(Listing of text and pointing records)
— Start —

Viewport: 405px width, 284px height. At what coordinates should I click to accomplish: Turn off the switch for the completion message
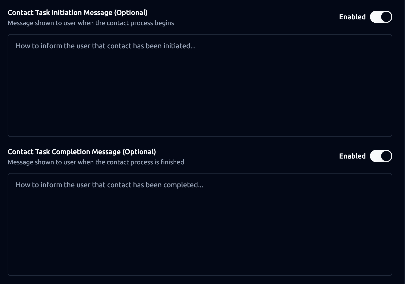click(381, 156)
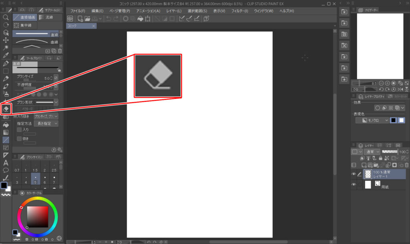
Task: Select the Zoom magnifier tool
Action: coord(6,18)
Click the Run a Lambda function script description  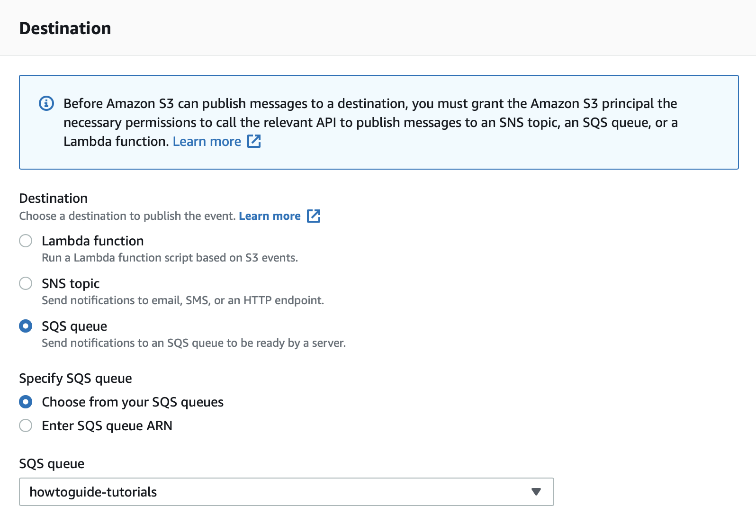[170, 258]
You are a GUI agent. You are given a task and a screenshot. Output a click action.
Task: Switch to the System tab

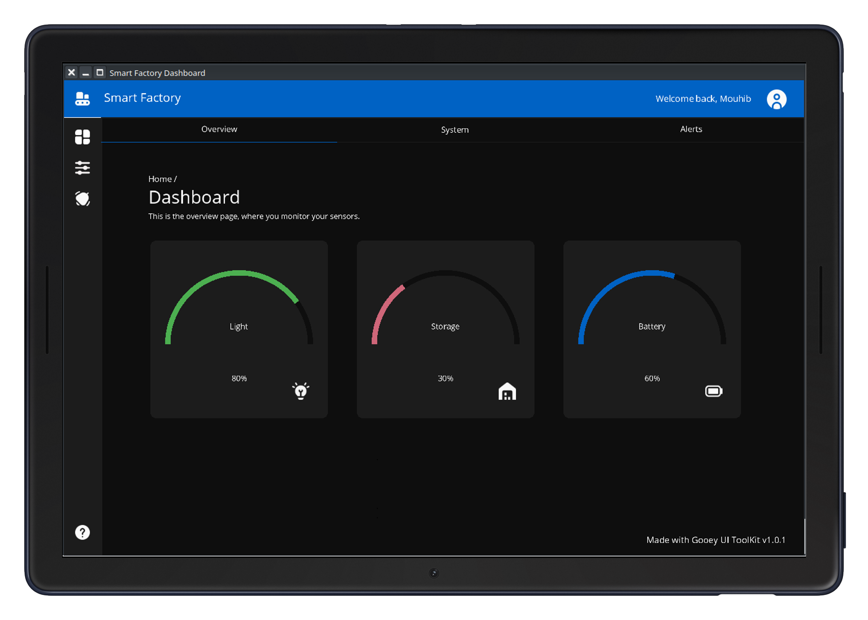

— End —

• PROBLEM DETAILS
Copy out word for word the lines of the listing above, starting at the line that contains "You are a GUI" and ending at the end of the listing. Leave the pictures out of your answer.

• ANSWER TO THIS TASK
You are a GUI agent. You are given a task and a screenshot. Output a click action.
Task: Switch to the System tab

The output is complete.